VPN services are based upon the L3 VPN open standard RFC 4364, BGP/MPLS IP Virtual Private Networks (VPNs).

A L3 VPN can be established directly between VRFs across a campus LAN. This is referred to as the VRF-lite model. In this model no additional encapsulation is required. Scaling is limited in this model to 16 IGP protocol VRF instances and a total of 128 VRFs per router. A VLAN interface is assigned to a single VRF. Internet access and services can be either separate or shared using the global VRF router instance. In a VRF-lite model, all routers in the routing domain must be VRF aware of each endpoint VRF that will use the router. Core routers in the domain quickly use up the 16 IGP protocol maximum allowed.

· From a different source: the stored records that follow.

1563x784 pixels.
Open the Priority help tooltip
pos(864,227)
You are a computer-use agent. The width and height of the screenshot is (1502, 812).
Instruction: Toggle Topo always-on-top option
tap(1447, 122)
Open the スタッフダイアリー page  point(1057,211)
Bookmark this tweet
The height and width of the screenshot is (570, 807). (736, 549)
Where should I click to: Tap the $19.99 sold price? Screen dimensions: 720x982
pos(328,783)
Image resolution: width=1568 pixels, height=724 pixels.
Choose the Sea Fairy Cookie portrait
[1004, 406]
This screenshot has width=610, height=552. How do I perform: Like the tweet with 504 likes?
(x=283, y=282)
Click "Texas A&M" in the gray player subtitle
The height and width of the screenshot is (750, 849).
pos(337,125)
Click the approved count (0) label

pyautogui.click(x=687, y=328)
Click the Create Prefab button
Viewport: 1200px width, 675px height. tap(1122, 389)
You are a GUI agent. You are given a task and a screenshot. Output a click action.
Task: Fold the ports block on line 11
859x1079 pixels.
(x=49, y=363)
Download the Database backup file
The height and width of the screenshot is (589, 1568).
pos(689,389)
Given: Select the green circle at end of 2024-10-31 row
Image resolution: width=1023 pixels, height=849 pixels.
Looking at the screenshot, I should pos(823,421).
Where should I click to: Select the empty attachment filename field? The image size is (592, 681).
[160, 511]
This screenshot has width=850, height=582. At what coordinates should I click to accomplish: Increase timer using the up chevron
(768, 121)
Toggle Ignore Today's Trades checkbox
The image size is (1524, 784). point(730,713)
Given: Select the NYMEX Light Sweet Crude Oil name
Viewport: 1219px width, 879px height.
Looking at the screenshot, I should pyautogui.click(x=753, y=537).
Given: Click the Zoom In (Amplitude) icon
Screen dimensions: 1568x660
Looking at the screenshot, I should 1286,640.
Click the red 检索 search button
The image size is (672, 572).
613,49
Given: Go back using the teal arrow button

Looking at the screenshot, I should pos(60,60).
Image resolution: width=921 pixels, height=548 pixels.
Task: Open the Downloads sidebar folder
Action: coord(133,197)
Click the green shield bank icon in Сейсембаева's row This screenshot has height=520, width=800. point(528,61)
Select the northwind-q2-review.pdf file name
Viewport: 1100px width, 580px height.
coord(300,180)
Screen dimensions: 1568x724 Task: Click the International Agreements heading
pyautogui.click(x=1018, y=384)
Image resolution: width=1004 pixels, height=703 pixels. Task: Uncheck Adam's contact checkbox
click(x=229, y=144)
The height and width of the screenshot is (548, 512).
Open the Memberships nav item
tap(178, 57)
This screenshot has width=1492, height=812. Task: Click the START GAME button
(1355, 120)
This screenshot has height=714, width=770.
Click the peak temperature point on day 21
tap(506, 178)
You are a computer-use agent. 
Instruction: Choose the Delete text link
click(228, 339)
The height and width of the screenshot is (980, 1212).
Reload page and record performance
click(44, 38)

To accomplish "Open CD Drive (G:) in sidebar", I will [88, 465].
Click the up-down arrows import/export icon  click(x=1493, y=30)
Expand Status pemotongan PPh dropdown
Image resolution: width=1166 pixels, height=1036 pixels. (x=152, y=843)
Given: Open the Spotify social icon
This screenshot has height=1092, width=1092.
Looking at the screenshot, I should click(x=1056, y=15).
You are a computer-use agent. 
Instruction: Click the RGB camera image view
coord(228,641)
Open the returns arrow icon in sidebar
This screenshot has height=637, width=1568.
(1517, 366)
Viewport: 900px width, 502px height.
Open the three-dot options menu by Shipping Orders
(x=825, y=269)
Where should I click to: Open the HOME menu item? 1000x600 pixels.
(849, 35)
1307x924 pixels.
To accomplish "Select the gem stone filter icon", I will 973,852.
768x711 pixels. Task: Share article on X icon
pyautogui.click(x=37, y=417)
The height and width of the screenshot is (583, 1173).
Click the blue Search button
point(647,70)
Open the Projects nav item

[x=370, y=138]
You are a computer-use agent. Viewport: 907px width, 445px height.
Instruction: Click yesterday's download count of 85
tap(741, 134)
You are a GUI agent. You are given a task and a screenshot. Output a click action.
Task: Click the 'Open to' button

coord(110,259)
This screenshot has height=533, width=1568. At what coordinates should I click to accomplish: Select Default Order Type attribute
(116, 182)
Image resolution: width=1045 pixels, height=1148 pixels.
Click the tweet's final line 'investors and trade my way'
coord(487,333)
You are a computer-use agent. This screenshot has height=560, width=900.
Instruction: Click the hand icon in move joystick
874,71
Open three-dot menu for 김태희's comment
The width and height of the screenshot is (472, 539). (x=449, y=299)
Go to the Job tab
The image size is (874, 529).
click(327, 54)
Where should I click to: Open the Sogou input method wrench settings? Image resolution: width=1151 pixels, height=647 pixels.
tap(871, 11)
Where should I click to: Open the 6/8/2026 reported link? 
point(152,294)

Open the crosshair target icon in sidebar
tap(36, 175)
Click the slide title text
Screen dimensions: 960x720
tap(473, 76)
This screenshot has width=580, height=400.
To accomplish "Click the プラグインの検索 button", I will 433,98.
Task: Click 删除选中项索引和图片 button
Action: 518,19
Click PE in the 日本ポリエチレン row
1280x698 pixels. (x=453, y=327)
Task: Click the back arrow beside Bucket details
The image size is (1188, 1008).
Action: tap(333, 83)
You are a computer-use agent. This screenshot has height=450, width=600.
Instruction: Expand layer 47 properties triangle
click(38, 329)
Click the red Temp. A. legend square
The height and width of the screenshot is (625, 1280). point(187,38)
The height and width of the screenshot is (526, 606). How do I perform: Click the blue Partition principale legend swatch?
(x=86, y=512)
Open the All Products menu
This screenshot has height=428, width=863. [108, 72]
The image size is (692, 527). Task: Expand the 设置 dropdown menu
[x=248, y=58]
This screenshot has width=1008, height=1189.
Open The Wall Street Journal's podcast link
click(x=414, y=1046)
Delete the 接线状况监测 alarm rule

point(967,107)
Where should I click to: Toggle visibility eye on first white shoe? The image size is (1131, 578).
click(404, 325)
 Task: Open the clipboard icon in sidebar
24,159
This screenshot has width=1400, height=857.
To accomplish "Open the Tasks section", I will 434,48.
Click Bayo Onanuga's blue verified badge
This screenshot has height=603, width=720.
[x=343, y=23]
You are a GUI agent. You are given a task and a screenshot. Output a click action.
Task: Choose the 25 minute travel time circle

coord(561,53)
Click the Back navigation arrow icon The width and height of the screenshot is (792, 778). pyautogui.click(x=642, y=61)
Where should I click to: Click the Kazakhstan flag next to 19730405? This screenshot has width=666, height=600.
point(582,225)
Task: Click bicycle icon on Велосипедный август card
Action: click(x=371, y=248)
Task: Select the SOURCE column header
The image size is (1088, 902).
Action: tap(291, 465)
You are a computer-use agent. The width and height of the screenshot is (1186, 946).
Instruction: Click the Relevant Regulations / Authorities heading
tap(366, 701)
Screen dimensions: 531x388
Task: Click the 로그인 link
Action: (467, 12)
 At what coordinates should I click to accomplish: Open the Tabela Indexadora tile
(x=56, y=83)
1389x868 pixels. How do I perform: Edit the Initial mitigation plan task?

Limited scaling makes the VRF-lite model only viable for small enterprise networks.

The scaling issue inherent in the VRF-lite model can be overcome using L3 tunneling, Native MPLS, or SPBV between the global VRFs of Provider Edge (PE) routers at the edge of the enterprise core. The remainder of the discussion in this chapter relates to L3 VPNs using L3 tunnels, Native MPLS, or SPBV.